A duchy in the Cyclades Islands (mod. Kyklades, Greece) with its capital on Naxos, established after the Frankish- Venetian overthrow of the Byzantine Empire and ruled by Venetian families until its conquest by the Ottoman Turks in 1566.
The sources for the conquests of the Aegean islands in the wake of the Fourth Crusade (1202-1204) are late in date and vague in content. They are agreed that there was little opposition to the Latin newcomers, but their focus of attention was upon lords and lordships. The chronicle of Andrea Dandolo (1309-1354) concentrates on the titles acquired by various Venetian families in the Aegean, giving no details of the size, progress, and nature of the Venetian conquest. This source implies that there was one leader, Marco Sanudo, the nephew of the doge Enrico Dandolo, but that leading participants had their own ships and presumably a fairly free hand. The chronicler Daniele Barbaro (1511-1570) drew a distinction between Sanudo’s expedition to Naxos, which he placed in the winter of 1204-1205 and regarded as having been undertaken with the backing of his uncle, but without the knowledge of the Latin emperor, and the more general conquest of 1206-1207. Both chroniclers assumed that Venetian rulers of the Archipelago in their own day could trace their roots back to the original Latin conquerors.

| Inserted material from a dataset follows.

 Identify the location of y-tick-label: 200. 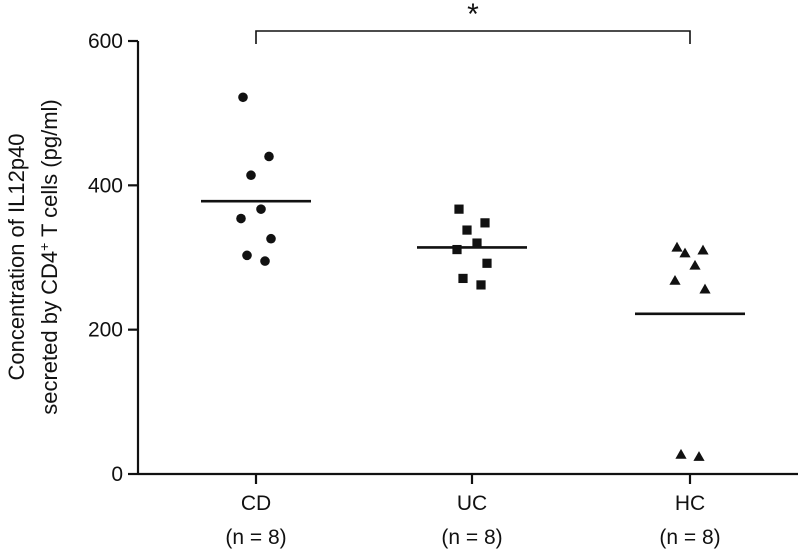
(106, 330).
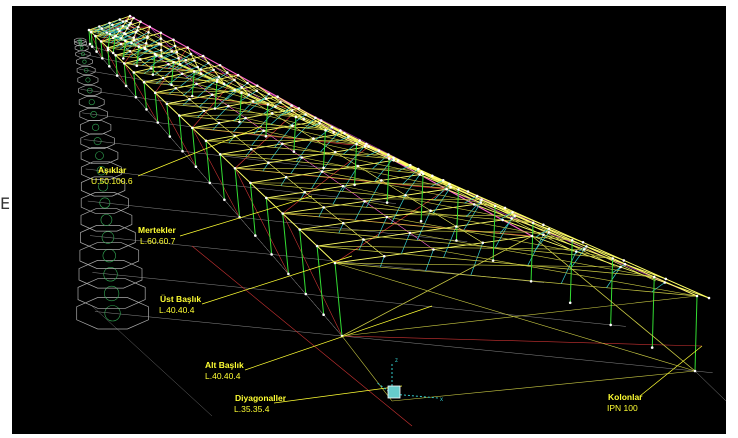 The image size is (738, 438). I want to click on wall-brace, so click(262, 222).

The names of the six ruling families of the Archipelago around 1212 are derived from Barbaro’s chronicle and from various Venetian family histories. Marco Sanudo (d. 1227), duke of the Archipelago, occupied Naxos, Paros, Antiparos, Milos, Siphnos Kythnos (Thermia), Ios (Nio) Amorgos, Kimilos, Sikinos, Syra, and Pholegandros. Marino Dandolo, perhaps the elder brother of Marco, received Andros. The Ghisi brothers, Andrea and Geremia, ruled on Tinos, Mykonos, Skyros, Skopelos, Seriphos, and Kea. The other beneficiaries were Jacopo Barozzi on Thera (Santorini), Leonardo Foscolo on Anaphe, Marco Venier on Kythera (Cerigo), and Jacopo Viaro on Cerigotto. Whether they held these islands from Marco Sanudo or by retrospective grant of the Latin emperor is unclear, but they were expected to exercise their lordship in the Venetian interest. The Venier family on Kythera followed an overtly philhellenic stance, marrying brides from Greek families in 1238 and 1295. By 1363 they lost their island to direct rule from Venice when they became involved in a revolt of Venetian settlers on Crete. Intermarriage between the island families and the wider Venetian community in the Aegean, the subdivision of island lordships to accommodate younger sons, and the occasional leases of islands resulted in the increase and sometimes replacement of some of the original island families.

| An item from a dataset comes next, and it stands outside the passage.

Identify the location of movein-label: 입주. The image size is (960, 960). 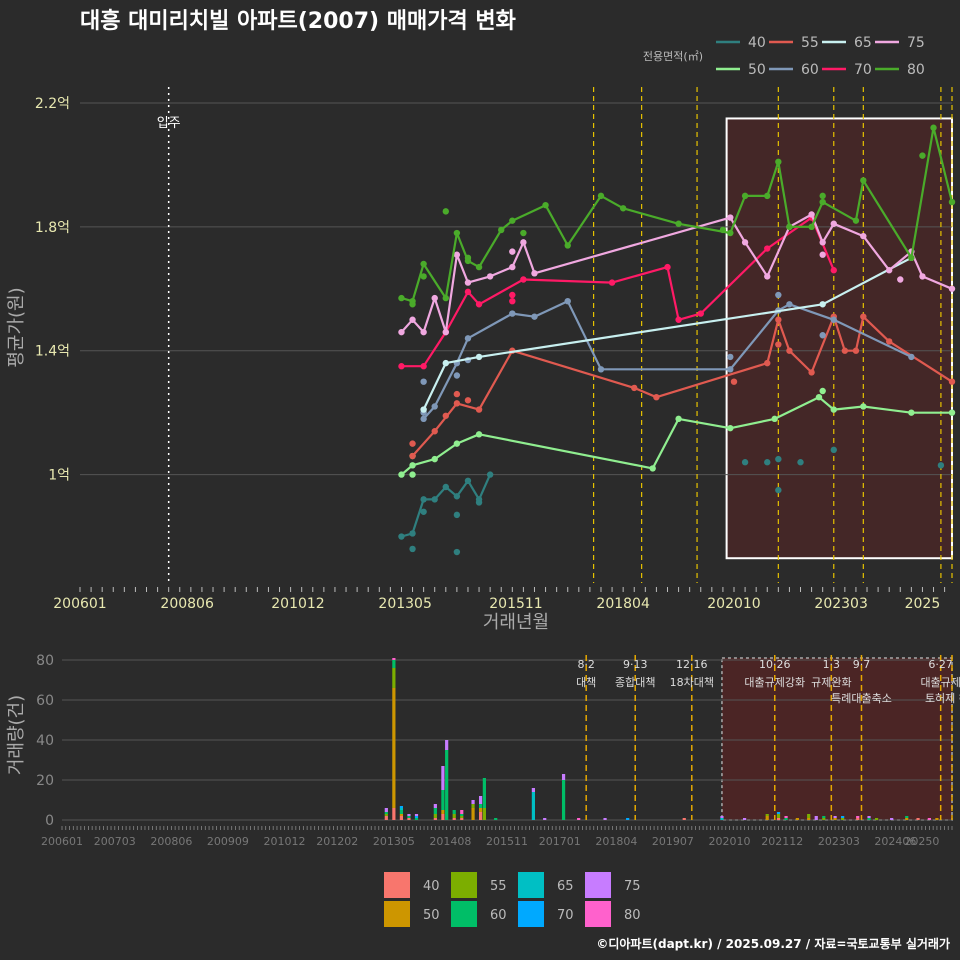
(169, 124).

The first Turkish attacks on the islands were noted in 1318 with raids on Santorini and Karpathos. Raiding intensified in the 1330s and continued throughout the fifteenth century. Some of the islands, such as Andros, were virtually depopulated: the resettlement of Albanians on some of the islands was the remedy adopted by Venice to prevent this. The Turks occupied the island of Naxos for a time in 1344, which resulted in the enslavement of 6,000 of the islanders and the flight of many to Crete. The dukes drew closer to Venice, assisting it in its wars with Genoa and in the suppression of the revolt on Crete but at the same time seeking accommodation with the Turks whenever necessary. In 1566, Chios, and soon after Naxos, fell to the Turks, and with this event came the effective end of the duchy of the Archipelago. The Turkish seizure of Naxos was in part ascribed to a petition to the sultan Selim from the Orthodox Christians of the island begging his help to remove the debauched duke Giacomo IV Sommaripa. The tax farm of the island was granted to the sultan’s favorite, Jacopo Nasi (d. 1579), and the Venetians restored Giacomo briefly in 1571. The last duke of the Archipelago sought accommodation with Sultan Murad III and died in Istanbul in 1576. Thereafter the islands passed under direct Ottoman administration.
The significance of the islands was at once strategic and commercial. During the frequent naval wars in the Aegean between Venice and Genoa between 1260 and 1360, the islands were both harbors for succor and bases for state- sponsored piracy. At the time of the conquest, the Greek inhabitants seemed to have looked upon the Latins as a source for stability and an outlet for island produce, especially products such as corundum from Naxos and the mastic of Chios, which had ready markets in the West.
The limited population of the islands, together with scarce food and water resources and communications restricted by tides and winds, did not intensify aggression between Greeks and Latins. Latin settlement was limited to the towns of the larger islands and seems to have constituted less than 10 percent of the population. However, 20 percent of the Cycladic islanders followed the Latin rite, a remarkably high proportion compared to the legacy of the Latin Church in other territories occupied by the Latins. The increase in Turkish raiding during the fourteenth century led to the relocation of settlements inland. The towers and fortifications that the Latins built were designed to protect the inhabitants rather than to overawe them.